Located on the western side of the Binnenalster lake, an impressive location to say the least, the Vier Jahreszeiten is also in the heart of the business district and its cafés, bars, and restaurants attract a local crowd in addition to visitors. Hamburg, a city of merchants, is a bustling port on the edge of Scandinavia, with never-ending river traffic along the Elbe. The hotel has 156 rooms and suites.
My room, a Junior Suite Lakefront, was tastefully furnished and comfortable and had incredible views of the Binnenalster (the Alster is divided into the Binnenalster and the Außenalster, inner and outer Alster, respectively). A welcome gift of fruit (from the hotel) and a bottle of wine (from a friend who knew my itinerary) were waiting on the table in the living room. The living room included a comfortable work area and a partial (waist-height) wall separated it from the bedroom. Both areas had a fairly small television with limited offerings. An extensive renovation is planned for mid 2008 that will add 42” flat screen televisions, video on demand, complimentary wired and wireless Internet access, and improved climate controls to all rooms.
ROAD WARRIOR SUPPORT
The desk and chair were comfortable and lighting was good all around. Wi-Fi was usually acceptable but sometimes very slow. The views were a pleasant distraction from work. The hotel has six conference rooms and a business center.

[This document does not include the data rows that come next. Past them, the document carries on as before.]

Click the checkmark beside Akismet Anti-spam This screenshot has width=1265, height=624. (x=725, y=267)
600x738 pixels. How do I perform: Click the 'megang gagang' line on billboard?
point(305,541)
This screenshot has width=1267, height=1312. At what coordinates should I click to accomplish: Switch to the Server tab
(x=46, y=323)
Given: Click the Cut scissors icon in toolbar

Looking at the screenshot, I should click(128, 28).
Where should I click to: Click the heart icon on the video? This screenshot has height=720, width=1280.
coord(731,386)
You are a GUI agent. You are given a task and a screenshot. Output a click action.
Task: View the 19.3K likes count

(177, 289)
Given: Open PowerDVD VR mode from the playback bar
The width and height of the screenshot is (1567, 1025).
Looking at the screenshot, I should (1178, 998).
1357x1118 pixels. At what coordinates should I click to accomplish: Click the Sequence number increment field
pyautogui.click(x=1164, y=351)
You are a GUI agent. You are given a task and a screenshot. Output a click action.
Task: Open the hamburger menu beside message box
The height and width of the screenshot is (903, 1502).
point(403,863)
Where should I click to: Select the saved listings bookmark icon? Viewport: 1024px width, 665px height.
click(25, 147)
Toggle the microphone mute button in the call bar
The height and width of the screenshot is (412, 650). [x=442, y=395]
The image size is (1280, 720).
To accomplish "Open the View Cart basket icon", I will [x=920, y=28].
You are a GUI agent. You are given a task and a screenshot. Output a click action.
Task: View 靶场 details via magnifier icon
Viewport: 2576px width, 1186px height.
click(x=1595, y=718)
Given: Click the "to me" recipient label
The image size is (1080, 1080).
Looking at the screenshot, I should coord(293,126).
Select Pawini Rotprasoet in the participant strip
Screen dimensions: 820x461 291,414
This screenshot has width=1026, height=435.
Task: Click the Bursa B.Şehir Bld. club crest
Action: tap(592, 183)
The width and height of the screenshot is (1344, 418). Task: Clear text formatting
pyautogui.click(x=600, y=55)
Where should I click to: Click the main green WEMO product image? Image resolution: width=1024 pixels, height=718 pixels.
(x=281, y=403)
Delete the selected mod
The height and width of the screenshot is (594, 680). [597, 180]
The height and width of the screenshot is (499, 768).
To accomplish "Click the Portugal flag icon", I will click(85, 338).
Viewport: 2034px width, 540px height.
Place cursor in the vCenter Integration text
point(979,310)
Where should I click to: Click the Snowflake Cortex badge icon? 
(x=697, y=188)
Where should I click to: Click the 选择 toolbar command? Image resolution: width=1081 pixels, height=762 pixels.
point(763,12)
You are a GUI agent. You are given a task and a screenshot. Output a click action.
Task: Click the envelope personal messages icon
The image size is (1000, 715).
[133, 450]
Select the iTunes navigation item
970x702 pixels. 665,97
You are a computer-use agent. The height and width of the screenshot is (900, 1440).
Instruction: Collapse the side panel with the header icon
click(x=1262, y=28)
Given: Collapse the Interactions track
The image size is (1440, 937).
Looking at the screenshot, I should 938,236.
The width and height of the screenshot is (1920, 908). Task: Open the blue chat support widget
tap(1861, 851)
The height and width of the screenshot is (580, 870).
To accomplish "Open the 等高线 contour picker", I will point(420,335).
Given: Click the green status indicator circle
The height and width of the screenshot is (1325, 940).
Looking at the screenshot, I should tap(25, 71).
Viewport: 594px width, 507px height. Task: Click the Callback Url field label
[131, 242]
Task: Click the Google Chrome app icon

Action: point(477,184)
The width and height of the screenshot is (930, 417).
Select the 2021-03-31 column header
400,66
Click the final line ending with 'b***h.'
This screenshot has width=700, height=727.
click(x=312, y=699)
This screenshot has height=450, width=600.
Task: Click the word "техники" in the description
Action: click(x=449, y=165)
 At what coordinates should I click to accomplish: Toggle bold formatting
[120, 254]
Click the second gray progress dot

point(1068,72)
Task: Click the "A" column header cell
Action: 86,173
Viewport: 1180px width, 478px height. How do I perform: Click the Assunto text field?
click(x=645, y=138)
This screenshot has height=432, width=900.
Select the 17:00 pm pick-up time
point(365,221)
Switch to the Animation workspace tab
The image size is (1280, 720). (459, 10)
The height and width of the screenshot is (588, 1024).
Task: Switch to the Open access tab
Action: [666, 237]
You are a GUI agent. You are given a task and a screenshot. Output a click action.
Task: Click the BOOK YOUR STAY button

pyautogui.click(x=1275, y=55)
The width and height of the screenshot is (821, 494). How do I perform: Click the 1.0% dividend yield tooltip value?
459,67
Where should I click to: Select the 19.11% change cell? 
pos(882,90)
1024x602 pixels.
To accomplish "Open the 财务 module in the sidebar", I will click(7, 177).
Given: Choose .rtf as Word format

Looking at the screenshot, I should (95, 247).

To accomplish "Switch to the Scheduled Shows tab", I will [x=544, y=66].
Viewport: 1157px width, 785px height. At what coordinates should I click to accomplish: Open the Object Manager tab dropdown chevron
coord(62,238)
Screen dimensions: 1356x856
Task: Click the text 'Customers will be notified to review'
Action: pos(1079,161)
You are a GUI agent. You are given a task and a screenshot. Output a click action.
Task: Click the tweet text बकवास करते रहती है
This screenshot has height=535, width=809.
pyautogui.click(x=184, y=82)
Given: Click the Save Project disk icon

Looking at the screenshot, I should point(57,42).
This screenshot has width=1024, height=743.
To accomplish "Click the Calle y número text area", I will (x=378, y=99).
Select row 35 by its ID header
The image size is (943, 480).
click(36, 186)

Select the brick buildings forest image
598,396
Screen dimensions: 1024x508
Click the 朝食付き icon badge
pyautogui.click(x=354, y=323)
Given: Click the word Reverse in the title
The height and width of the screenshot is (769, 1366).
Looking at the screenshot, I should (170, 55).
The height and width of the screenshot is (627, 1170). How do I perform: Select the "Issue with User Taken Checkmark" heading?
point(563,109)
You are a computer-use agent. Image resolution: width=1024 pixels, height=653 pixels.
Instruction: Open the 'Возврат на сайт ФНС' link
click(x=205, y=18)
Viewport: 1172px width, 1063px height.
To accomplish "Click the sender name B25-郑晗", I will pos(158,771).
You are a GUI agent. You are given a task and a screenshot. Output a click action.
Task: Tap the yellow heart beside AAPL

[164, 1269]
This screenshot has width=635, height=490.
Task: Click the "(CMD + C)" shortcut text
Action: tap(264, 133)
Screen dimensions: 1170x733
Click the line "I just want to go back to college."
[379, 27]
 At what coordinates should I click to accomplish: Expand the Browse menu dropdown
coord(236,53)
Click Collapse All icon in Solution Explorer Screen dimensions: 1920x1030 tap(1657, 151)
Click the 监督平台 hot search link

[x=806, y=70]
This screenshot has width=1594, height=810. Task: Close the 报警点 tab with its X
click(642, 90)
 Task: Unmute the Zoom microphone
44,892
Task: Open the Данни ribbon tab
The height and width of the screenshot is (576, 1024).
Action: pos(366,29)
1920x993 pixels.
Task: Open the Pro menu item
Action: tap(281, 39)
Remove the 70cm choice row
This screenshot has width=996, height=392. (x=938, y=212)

I noticed many Hamburgers came to afternoon tea in the Lounge, which featured live piano music and a fireplace. I dined in the art deco Jahreszeiten Grill, which had to be one of the most beautiful hotel restaurants I’ve seen in Germany. I heartily recommend the Consommé double royal soup, which comes with veal dumplings and vegetable stripes as well as the sushi-grade tuna fish in a mustard seed marinade. Rote Grütze, red grits, is a favorite in northern Germany and points north and east. Originally conceived of as a light summer meal, served with milk or cream, the dessert, which typically includes red currants, raspberries, cherries and often a sprinkling of black currants or blackberries for contrast, is cooked with a bit of sugar and cornstarch to a thick mass, chilled and served with vanilla sauce.
Before I made the trip, many told me that I was in for a treat. From the moment I arrived to the moment I left (all too soon, I might add), I found myself spoiled by the traditional Hanseatic hospitality, a refined yet comfortable atmosphere, and a staff that was eager to ensure I enjoyed every moment of my stay.